Damit das klar ist: Straftaten müssen auch im Stadion verfolgt werden. Doch dies darf nicht auf Kosten derjenigen erfolgen, die sich nichts zu Schulden haben kommen lassen und ihr Geld dafür ausgeben, sich ein Fußballspiel anzusehen anstatt von irgendwelchen Möchtegern-Soldaten in gelber Uniform schikaniert zu werden!

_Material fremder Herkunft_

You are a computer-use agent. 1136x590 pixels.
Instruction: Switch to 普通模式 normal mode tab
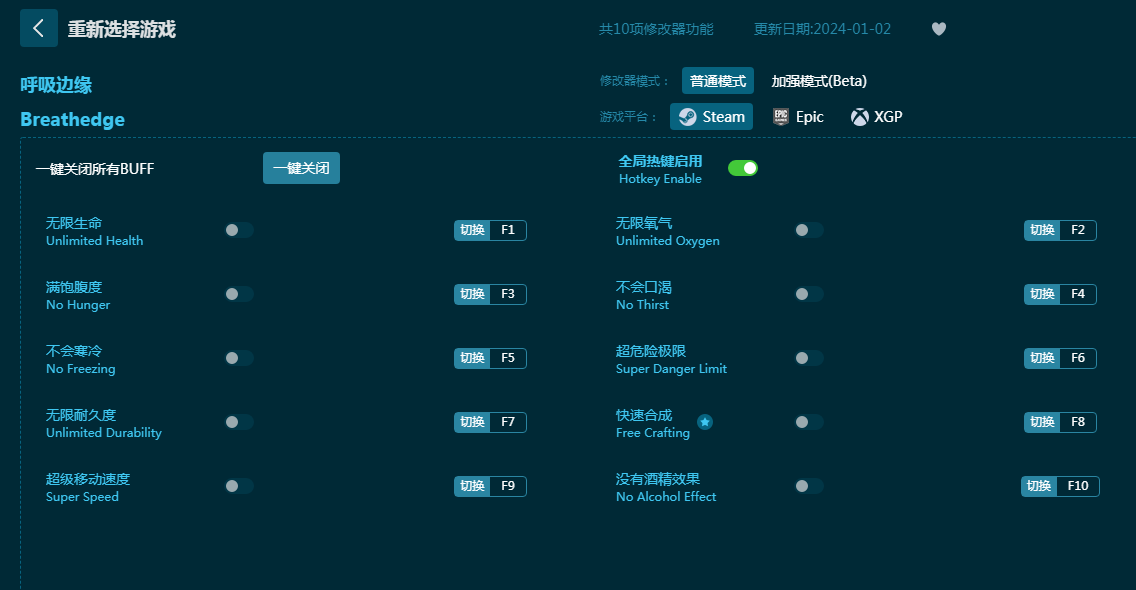pos(717,81)
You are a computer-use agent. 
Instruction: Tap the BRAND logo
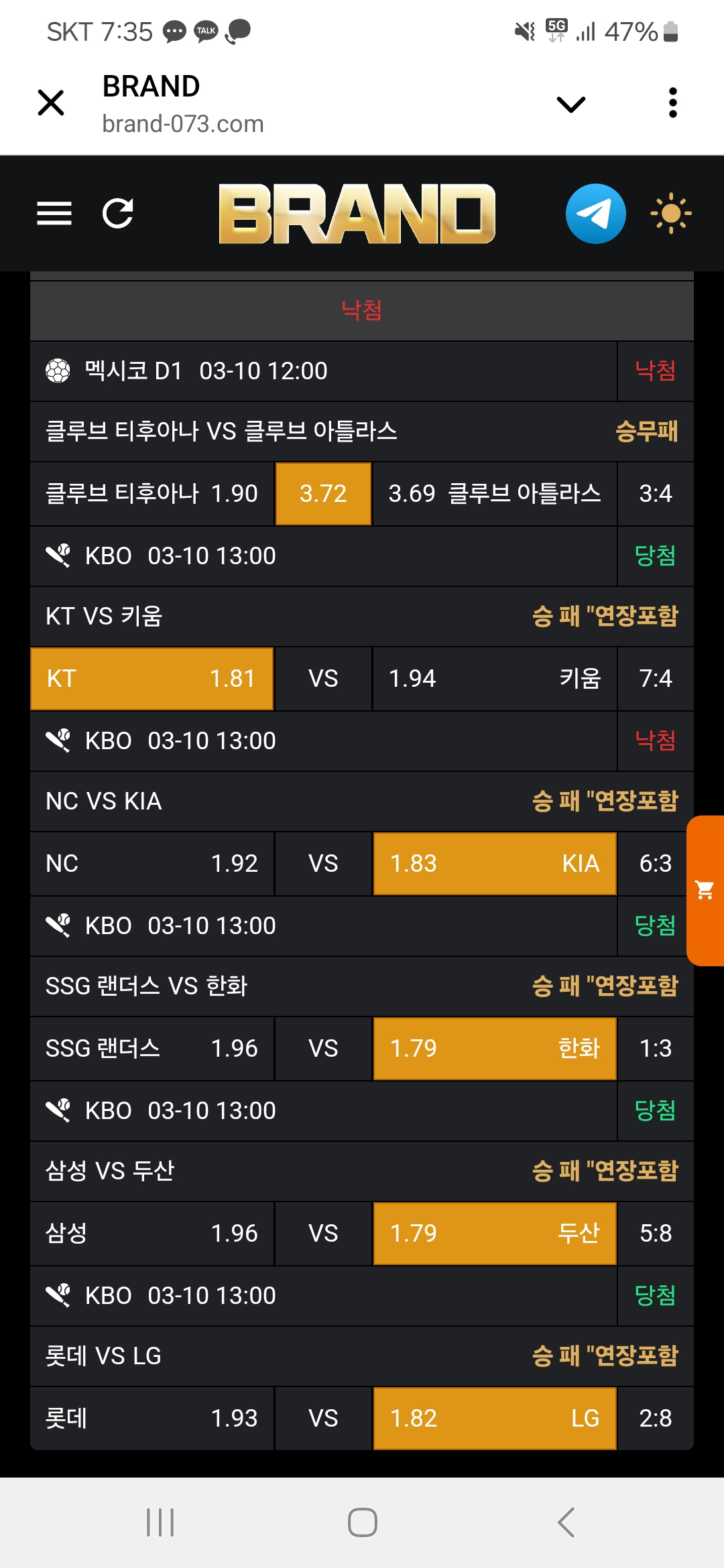point(357,214)
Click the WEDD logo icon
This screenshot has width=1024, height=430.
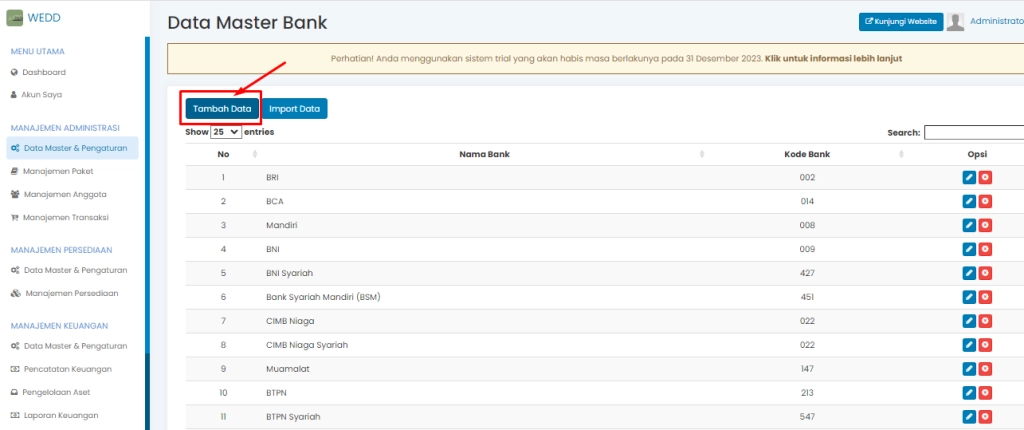click(15, 18)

Und wenn man schon die falschen Leute anklagt, sollte man wenigstens den Hauch von Menschlichkeit, Vernunft und auch Ehrlichkeit besitzen, sich auch einmal eigene Fehler einzugestehen und rückgängig zu machen. Es wäre nur ein ebenso konsequenter Schritt in die richtige Richtung. Wie soll der Umgang zwischen Fans und Ordnungskräften besser werden, wenn in einer stupiden Art von Brutalität und Voreingenommenheit miteinander kommuniziert wird? Ich bin mir sicher, man könnte Probleme und vorgeworfene Straftaten, wie in meinem Fall, einfach lösen. Doch dazu bedarf es auch psychologisch geschulter Ordnungskräfte, die die Gästefans als Mitmenschen und nicht ohne jeden Anlass als offenbar gewaltbereite Hooligans abstempeln und nur oberflächlich mit ihnen kommunizieren.
Entscheidend ist nicht, ob man Macht hat, sondern entscheidend ist viel mehr, wie man mit ihr umgeht, liebe Feierabendscheriffs in Hamburg.